• What the task asks: In the answer, each line from the top of the material through the line that contains "Міжнародні (75, 1090)" is restated exactly. No picture is given again.

──────────

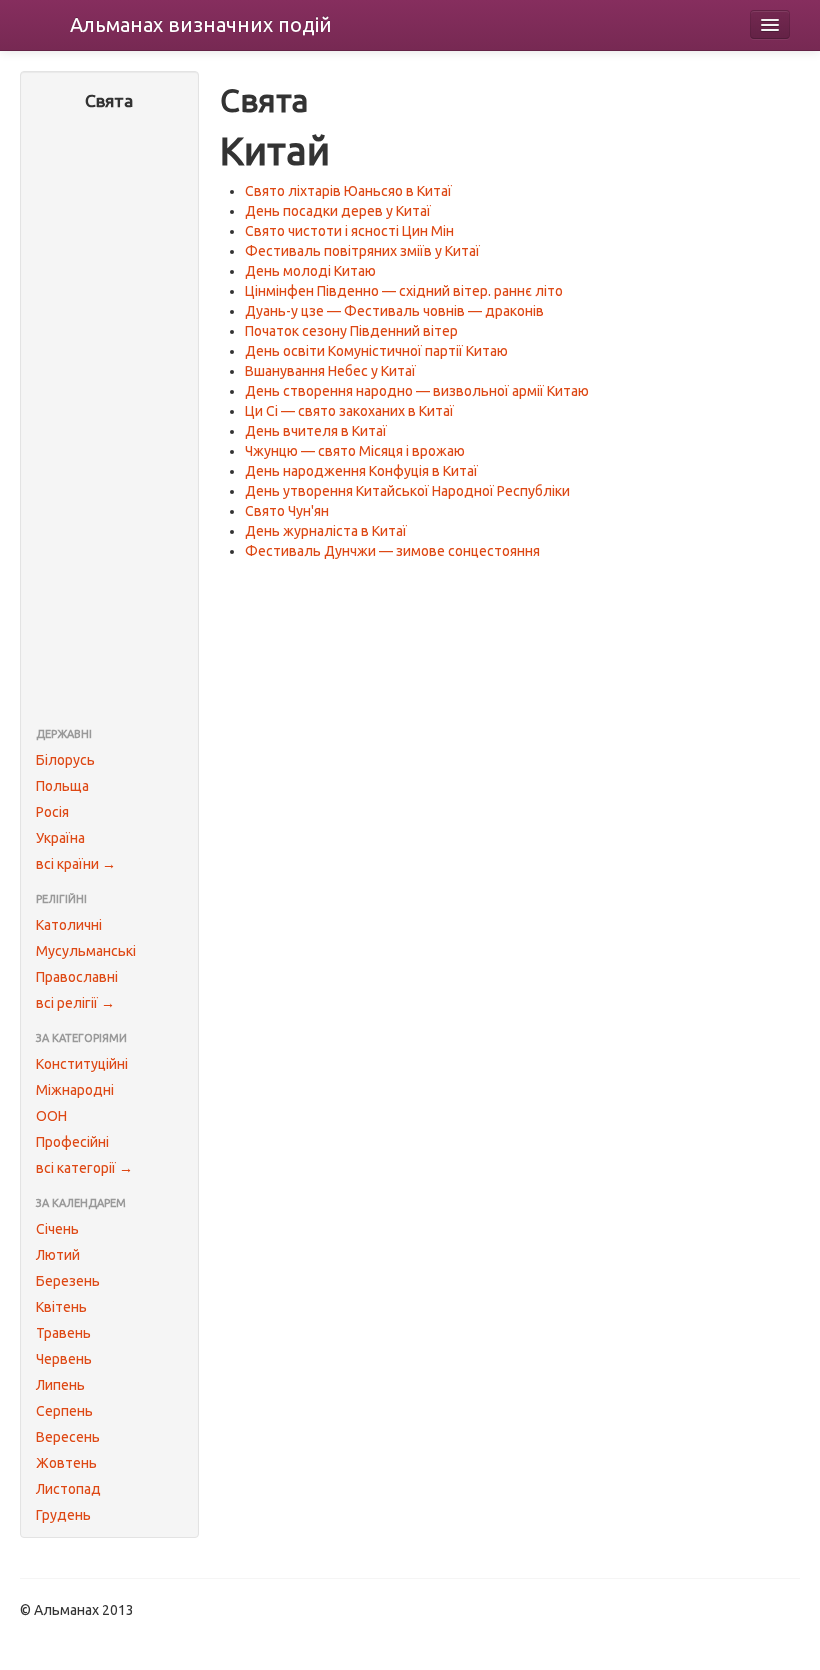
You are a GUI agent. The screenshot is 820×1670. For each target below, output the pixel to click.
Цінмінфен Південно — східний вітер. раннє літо (404, 291)
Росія (52, 812)
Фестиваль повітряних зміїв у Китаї (362, 251)
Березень (68, 1281)
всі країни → (76, 864)
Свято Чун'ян (287, 511)
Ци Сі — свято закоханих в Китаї (349, 411)
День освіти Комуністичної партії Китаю (376, 351)
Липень (60, 1385)
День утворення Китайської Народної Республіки (407, 491)
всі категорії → (84, 1168)
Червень (64, 1359)
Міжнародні (75, 1090)
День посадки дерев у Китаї (338, 211)
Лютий (58, 1255)
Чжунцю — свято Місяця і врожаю (355, 451)
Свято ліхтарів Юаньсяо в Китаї (348, 191)
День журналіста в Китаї (326, 531)
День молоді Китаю (310, 271)
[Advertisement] (109, 421)
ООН (51, 1116)
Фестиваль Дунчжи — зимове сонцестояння (392, 551)
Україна (60, 838)
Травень (63, 1333)
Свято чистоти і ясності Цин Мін (349, 231)
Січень (57, 1229)
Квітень (61, 1307)
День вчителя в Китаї (316, 431)
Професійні (72, 1142)
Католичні (69, 925)
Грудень (63, 1515)
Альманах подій (201, 24)
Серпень (64, 1411)
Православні (77, 977)
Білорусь (65, 760)
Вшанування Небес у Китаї (330, 371)
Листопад (68, 1489)
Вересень (68, 1437)
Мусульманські (86, 951)
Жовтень (66, 1463)
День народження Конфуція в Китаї (361, 471)
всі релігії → (75, 1003)
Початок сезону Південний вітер (351, 331)
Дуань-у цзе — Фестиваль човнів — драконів (394, 311)
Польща (62, 786)
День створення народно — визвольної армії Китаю (417, 391)
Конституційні (82, 1064)
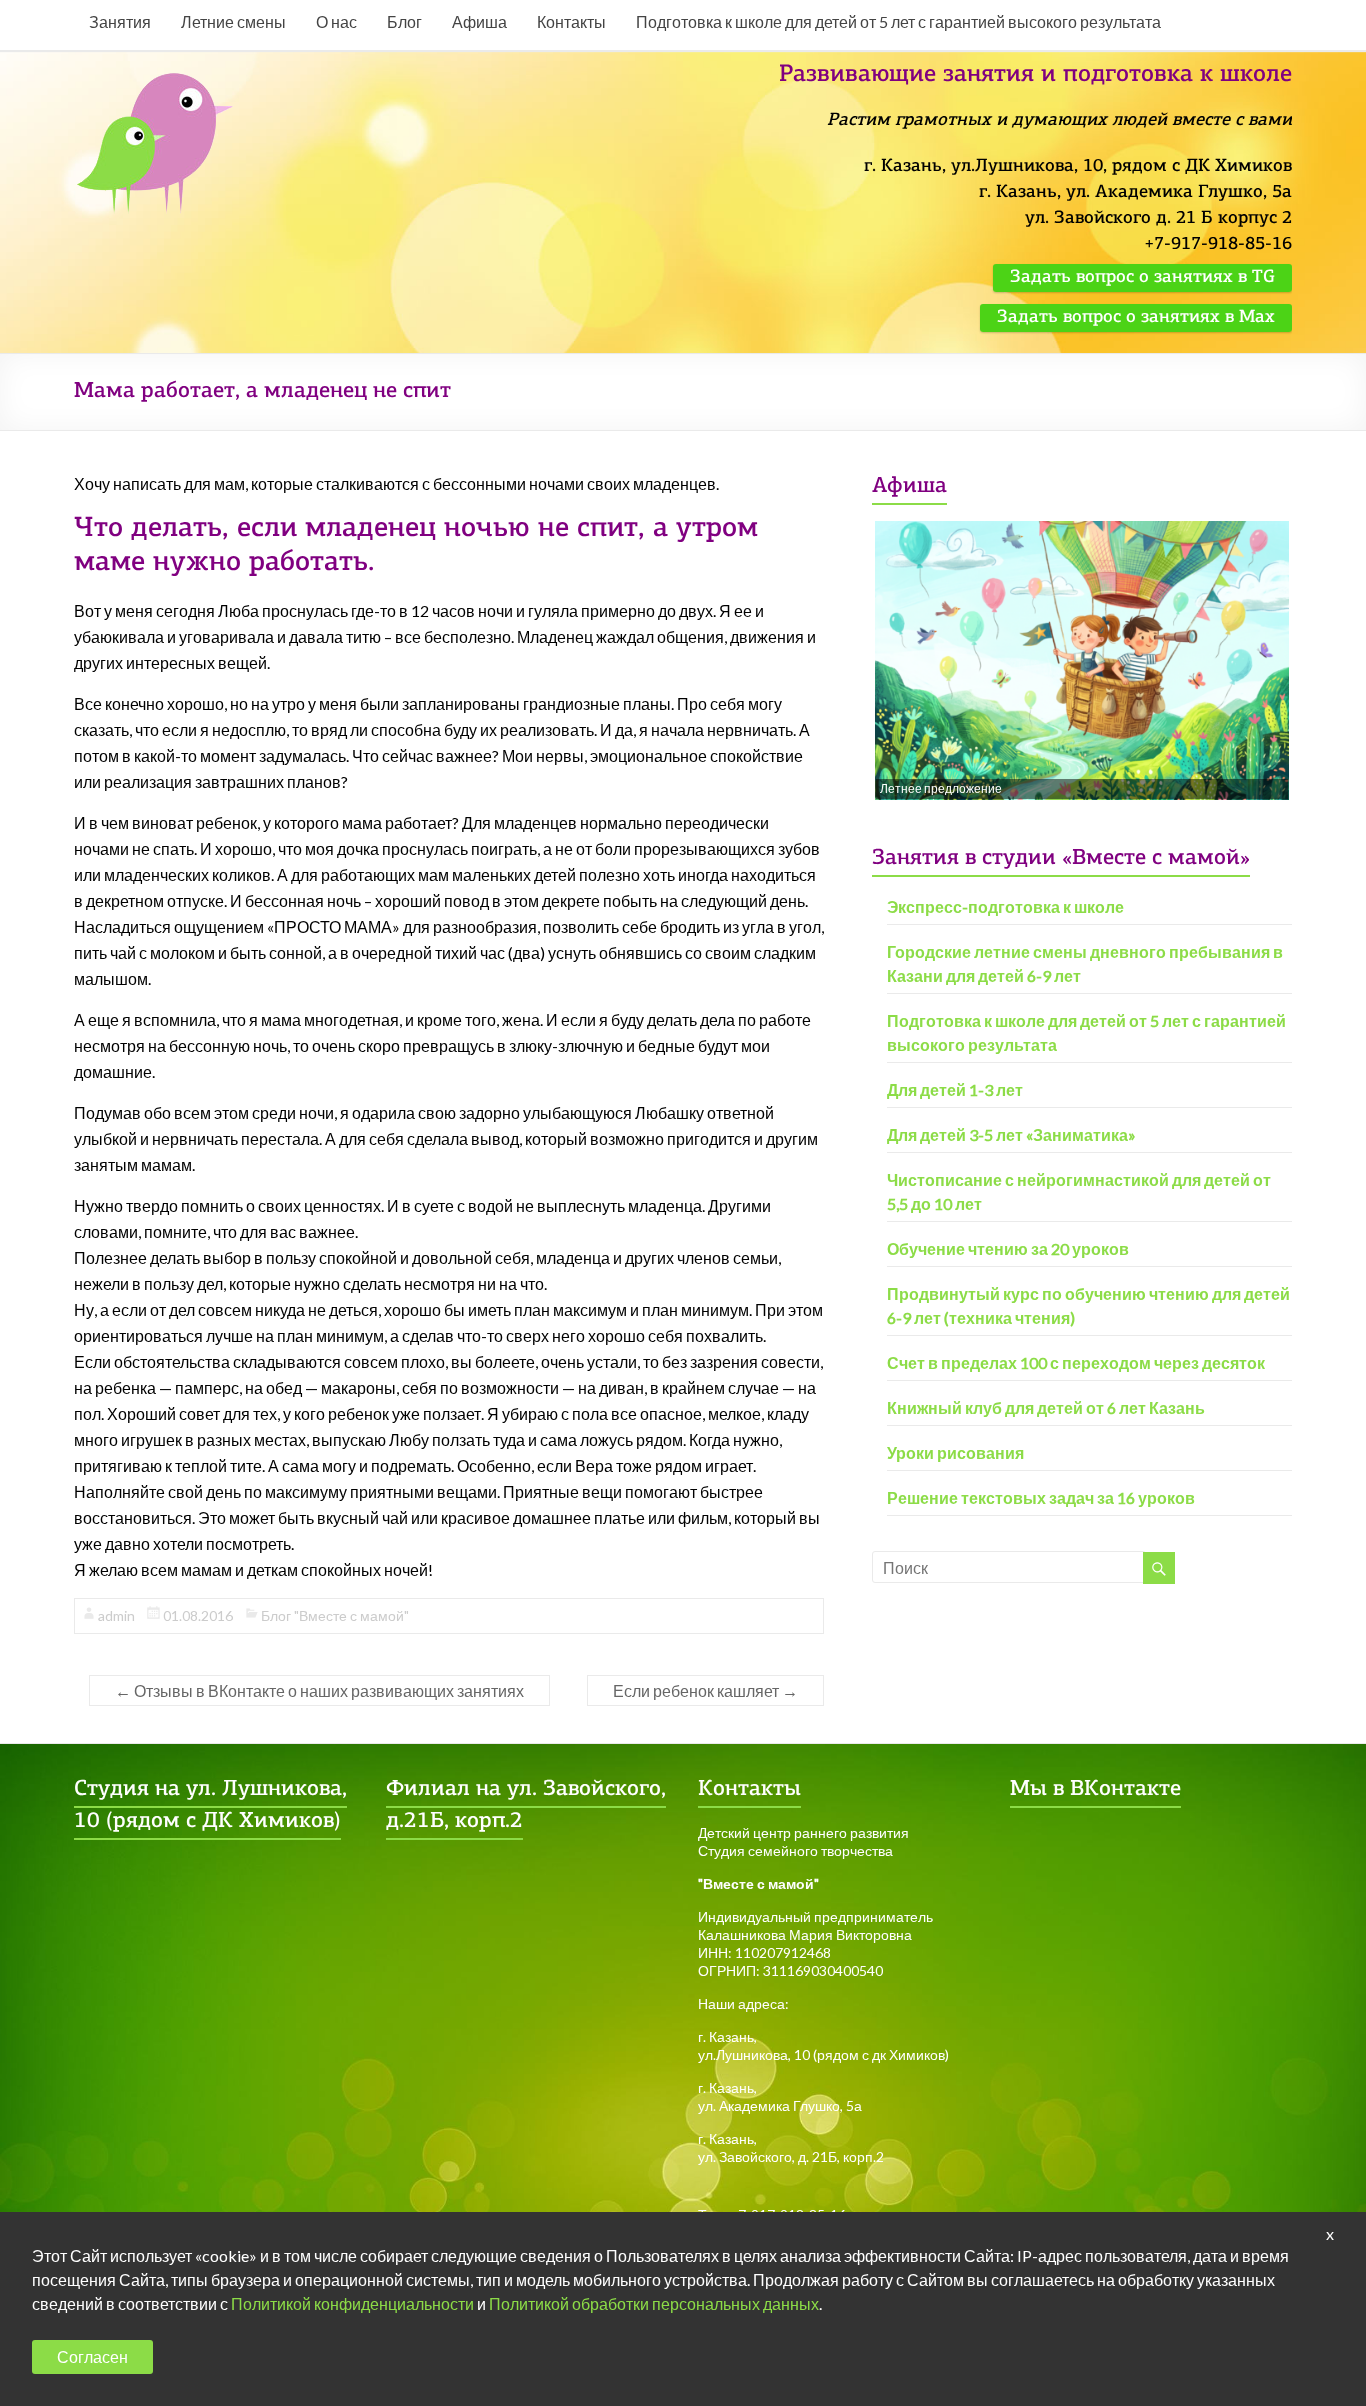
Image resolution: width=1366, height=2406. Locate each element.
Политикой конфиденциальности (352, 2303)
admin (116, 1615)
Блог (404, 21)
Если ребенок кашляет (705, 1690)
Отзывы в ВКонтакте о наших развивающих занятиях (319, 1690)
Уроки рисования (955, 1452)
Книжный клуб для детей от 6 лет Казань (1046, 1407)
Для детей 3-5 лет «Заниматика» (1011, 1134)
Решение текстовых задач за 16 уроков (1041, 1497)
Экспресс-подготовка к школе (1005, 906)
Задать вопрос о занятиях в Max (1136, 318)
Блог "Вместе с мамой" (335, 1615)
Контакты (571, 21)
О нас (336, 21)
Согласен (92, 2356)
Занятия (120, 21)
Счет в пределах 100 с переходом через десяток (1076, 1362)
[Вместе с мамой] (156, 81)
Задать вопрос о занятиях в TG (1142, 278)
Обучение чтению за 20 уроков (1008, 1248)
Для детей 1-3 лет (955, 1089)
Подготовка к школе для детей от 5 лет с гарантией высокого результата (898, 21)
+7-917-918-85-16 (1218, 245)
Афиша (479, 21)
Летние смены (233, 21)
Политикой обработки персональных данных (654, 2303)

──────────

• Answer box:
You are a GUI agent. The screenshot is 820×1670. For each target below, output the pixel to click.
Цінмінфен Південно — східний вітер. раннє літо (404, 291)
Росія (52, 812)
Фестиваль повітряних зміїв у Китаї (362, 251)
Березень (68, 1281)
всі країни → (76, 864)
Свято Чун'ян (287, 511)
Ци Сі — свято закоханих в Китаї (349, 411)
День освіти Комуністичної партії Китаю (376, 351)
Липень (60, 1385)
День утворення Китайської Народної Республіки (407, 491)
всі категорії → (84, 1168)
Червень (64, 1359)
Міжнародні (75, 1090)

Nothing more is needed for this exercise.